- _Text block_
■ ■ ■ ■ ■
Are We Nearing the End of the Line for Edible Ocean Fish?
An Animal Rights Article from All-Creatures.org

FROM

Charles Clover, TruthOut.org
July 2011

One of the factors contributing to the degradation of our oceans is massive, industrial, commercial overfishing. The Times cites a report that many species of fish are "either vulnerable to extinction, endangered or critically endangered."

It was worked out that a beam trawler killed 16 pounds of marine creatures to produce one pound of marketable sole.

Charles Clover interviews Mark Karlin

On July 16, The New York Times editorialized that the world's oceans are potentially on the verge of irreversible catastrophic collapse. Due to global warming and other factors, the marine ecosystems are being severely compromised.

One of the factors contributing to the degradation of our oceans is massive, industrial, commercial overfishing. The Times cites a report that many species of fish are "either vulnerable to extinction, endangered or critically endangered."

As reported in Truthout, the White House Interagency Ocean Policy Task Force is formulating a plan for a collaborative ocean policy. But it is a long way from a task force to implementation of enforceable international policies.

Journalist Charles Clover wrote the definitive book on overfishing, "The End of the Line: How Overfishing Is Changing the World and What We Eat." Truthout recently interviewed him.

Clover is the environmental columnist for the Sunday Times and has written on the subject for more than two decades. He edits a web site that encourages consumers to play a role in sustainable fishing, Fish2Fork.com.

The Truthout Progressive Pick of the Week, "The End of the Line" (DVD) is a documentary based on Clover's book in which he also appears.

Mark Karlin [MK]: What would be the worldwide impact if edible fish no longer existed in sufficient numbers in the ocean due to overfishing?
■ ■ ■ ■ ■
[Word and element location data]
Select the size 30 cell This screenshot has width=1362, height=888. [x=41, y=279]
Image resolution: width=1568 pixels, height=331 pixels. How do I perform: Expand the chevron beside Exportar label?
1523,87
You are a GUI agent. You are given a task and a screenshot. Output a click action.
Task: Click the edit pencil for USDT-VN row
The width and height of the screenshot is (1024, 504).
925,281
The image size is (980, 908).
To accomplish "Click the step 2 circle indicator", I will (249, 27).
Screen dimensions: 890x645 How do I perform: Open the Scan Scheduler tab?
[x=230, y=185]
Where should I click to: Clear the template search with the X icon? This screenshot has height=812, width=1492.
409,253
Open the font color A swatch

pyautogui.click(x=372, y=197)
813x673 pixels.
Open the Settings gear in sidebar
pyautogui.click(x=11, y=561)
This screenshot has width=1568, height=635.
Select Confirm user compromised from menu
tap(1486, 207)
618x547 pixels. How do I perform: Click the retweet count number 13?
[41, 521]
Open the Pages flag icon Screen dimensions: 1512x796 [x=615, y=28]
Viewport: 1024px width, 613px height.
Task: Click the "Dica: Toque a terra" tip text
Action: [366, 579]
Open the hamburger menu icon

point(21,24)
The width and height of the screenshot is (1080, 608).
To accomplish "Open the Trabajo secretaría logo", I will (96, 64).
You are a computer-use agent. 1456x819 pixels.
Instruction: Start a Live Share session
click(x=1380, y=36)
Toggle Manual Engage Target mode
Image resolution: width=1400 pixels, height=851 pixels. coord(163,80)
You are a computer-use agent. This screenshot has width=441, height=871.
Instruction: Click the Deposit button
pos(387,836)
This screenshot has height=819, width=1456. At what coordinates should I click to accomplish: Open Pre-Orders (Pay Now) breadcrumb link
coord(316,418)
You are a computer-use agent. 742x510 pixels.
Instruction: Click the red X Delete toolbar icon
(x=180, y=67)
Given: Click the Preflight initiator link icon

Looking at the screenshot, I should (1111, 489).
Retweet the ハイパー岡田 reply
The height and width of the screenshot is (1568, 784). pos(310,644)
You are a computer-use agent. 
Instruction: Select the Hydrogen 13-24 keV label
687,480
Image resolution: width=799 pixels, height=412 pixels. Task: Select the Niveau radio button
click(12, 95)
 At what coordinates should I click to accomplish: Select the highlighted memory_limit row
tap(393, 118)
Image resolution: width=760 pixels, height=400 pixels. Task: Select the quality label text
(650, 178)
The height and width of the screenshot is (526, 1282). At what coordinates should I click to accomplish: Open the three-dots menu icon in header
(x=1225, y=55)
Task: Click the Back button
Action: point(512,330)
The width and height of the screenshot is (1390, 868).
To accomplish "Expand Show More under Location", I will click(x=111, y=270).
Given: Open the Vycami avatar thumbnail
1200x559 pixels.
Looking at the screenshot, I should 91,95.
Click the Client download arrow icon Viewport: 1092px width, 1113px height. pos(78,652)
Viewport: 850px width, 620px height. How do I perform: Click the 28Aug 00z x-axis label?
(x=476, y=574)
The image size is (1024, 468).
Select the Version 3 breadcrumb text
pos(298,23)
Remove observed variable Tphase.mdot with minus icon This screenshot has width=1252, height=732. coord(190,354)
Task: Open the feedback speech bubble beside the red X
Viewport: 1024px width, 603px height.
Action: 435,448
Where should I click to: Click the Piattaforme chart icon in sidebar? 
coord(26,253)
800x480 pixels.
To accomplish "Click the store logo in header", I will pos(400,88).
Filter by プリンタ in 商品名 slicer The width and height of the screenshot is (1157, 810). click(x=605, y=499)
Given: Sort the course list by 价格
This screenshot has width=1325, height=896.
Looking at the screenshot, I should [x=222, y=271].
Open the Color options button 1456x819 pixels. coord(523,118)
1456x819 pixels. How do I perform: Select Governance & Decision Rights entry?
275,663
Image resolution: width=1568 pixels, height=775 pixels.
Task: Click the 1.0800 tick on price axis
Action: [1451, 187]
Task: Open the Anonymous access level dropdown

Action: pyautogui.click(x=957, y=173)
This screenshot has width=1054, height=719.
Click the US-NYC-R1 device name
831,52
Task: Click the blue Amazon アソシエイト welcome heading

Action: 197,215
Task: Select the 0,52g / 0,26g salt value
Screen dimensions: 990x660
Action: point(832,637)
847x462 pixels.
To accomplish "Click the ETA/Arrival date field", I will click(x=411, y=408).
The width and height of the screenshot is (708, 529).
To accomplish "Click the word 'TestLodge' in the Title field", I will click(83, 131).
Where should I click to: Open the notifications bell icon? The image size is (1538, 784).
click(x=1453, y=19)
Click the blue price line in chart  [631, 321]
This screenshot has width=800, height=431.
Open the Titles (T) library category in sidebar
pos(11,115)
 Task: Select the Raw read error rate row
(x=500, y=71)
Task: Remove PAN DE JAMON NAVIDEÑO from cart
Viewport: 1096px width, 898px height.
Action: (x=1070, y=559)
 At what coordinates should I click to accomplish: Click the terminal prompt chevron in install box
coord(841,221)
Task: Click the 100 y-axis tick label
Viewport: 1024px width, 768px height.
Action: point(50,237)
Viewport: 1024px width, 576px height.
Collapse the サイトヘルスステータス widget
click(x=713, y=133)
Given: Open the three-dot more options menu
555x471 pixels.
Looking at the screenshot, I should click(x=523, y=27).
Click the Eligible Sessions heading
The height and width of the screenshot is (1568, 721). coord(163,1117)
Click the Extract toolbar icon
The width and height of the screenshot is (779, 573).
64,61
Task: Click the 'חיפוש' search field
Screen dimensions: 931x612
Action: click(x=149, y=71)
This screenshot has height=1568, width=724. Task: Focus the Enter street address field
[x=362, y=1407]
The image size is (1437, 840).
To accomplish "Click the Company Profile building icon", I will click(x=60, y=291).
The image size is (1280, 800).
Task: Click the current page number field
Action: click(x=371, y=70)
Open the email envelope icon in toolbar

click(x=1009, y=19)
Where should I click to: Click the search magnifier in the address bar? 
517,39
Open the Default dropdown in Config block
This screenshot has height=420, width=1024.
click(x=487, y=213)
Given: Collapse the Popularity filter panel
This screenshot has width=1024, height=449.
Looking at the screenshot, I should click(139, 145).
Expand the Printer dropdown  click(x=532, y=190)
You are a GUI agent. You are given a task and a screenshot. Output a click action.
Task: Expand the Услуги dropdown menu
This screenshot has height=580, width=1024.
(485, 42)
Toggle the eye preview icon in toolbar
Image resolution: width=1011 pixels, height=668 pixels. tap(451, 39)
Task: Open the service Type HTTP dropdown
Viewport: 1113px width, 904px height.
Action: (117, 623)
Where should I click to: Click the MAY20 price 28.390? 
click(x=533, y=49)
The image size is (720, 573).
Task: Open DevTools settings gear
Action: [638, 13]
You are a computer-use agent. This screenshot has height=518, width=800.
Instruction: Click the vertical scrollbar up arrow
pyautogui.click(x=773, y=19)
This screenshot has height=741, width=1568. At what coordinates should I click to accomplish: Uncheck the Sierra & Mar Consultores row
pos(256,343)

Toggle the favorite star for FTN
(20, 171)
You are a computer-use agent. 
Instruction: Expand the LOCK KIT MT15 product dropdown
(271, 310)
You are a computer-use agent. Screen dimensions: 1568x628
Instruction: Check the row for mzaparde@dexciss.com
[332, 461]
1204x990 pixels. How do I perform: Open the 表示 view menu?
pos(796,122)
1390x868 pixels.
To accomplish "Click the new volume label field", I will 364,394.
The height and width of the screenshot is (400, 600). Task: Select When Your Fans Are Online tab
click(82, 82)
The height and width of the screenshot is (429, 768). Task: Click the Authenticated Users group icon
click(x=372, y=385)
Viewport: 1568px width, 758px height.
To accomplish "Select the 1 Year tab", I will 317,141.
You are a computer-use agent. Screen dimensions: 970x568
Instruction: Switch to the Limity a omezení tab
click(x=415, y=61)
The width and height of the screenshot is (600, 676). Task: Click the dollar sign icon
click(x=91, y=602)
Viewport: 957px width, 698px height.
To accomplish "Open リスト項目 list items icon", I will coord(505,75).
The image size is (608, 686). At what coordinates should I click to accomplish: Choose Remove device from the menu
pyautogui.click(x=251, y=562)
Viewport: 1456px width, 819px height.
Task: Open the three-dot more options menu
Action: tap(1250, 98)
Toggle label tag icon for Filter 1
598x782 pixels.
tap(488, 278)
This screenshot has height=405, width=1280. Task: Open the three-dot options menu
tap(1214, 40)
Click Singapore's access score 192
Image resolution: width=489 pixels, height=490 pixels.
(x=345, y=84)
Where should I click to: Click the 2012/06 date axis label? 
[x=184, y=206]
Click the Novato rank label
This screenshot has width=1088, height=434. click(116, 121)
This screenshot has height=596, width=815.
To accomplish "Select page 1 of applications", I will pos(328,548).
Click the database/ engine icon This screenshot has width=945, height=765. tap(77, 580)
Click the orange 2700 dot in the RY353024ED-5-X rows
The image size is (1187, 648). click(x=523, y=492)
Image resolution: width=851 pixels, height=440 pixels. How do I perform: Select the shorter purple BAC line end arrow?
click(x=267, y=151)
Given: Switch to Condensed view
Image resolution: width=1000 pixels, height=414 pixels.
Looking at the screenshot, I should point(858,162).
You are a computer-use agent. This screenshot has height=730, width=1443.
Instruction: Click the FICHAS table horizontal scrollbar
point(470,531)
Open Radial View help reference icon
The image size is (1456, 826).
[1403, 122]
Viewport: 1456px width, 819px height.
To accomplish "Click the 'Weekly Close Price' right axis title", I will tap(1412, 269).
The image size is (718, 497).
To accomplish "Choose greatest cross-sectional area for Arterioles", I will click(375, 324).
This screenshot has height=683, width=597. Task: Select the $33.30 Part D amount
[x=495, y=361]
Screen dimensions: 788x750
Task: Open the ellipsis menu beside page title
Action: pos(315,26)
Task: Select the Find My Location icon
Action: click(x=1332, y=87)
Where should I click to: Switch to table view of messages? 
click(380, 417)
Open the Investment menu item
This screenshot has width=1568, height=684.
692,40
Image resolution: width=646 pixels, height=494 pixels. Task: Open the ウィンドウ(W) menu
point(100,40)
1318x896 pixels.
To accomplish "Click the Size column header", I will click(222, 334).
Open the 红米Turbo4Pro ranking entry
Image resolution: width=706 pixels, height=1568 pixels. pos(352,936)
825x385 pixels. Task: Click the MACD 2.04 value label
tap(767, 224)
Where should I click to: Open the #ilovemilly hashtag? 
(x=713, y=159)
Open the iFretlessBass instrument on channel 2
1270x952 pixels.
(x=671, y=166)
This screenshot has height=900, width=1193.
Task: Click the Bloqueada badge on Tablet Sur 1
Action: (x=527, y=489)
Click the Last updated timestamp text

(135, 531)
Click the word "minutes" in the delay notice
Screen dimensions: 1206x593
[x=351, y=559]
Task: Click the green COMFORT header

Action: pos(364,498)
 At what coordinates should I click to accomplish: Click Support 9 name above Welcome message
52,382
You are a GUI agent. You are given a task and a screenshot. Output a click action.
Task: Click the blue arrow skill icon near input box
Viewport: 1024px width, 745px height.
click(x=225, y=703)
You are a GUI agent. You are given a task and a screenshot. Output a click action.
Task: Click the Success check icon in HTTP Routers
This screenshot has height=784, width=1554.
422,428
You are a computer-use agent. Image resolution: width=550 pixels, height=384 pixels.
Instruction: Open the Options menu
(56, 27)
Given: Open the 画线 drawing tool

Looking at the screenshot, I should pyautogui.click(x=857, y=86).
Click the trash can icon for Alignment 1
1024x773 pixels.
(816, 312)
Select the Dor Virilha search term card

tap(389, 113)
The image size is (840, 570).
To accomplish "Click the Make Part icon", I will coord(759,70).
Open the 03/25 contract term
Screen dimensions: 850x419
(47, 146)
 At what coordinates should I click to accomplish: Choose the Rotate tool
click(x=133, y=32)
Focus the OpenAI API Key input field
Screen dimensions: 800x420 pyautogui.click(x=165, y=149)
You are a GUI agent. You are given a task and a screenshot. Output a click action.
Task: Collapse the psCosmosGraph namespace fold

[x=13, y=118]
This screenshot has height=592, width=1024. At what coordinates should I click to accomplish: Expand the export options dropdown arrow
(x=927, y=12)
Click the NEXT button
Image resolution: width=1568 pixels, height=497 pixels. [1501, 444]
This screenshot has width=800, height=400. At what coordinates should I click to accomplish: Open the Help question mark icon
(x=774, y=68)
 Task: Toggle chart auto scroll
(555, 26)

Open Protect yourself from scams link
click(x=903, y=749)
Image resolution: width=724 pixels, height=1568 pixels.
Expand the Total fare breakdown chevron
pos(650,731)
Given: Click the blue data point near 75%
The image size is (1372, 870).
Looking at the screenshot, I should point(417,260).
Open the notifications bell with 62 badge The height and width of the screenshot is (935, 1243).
■ ■ ■ ■ ■
- _Task list_
(1) In one to three sentences, explain why the overfishing article says the White House task force's plan is not yet a solution.
(2) Carry the overfishing article forward from its last line.
This listing comes from a different source than the overfishing article.

- _Results_
(1) The article notes that the White House Interagency Ocean Policy Task Force is only formulating a plan for a collaborative ocean policy. It says it is a long way from a task force to implementation of enforceable international policies.

(2)
Charles Clover [CC]: The picture is that about a third of the world's wild fish stocks have collapsed - defined as being fished to below 10 per cent of their abundance in 1950 - and for the rest the trend is down with only one or two places in the world managing their fish sustainability. This has huge implications for food security in a world with more human beings in it and for the functioning of whole ecosystems.

MK: What is happening to smaller, less developed nations that depend on fish they catch as a major part of their diet?

CC: Bad things. This is one of the world's most pressing problems. The availability of fish is a food security issue. We need to stop our first world fleets taking fish from the mouths of the poor. The EU fleet goes all up and down the coast of Africa. The same thing goes on in the Pacific.

MK: In the overfishing, what percentage of fish and other creatures such as dolphins, get caught up in the nets and hooks and are thrown back dead into the sea?

CC: You mean bycatch. Depends on the fishery. In Pacific tuna purse-seine fisheries it's a lot. I wrote a whole chapter on it. In long-line fisheries it's a lot too, turtles as well as sharks. Prawn fisheries in the tropics can have 80 per cent bycatch.

MK: What is the impact on the ocean ecosystem when one kind of fish is no longer abundant?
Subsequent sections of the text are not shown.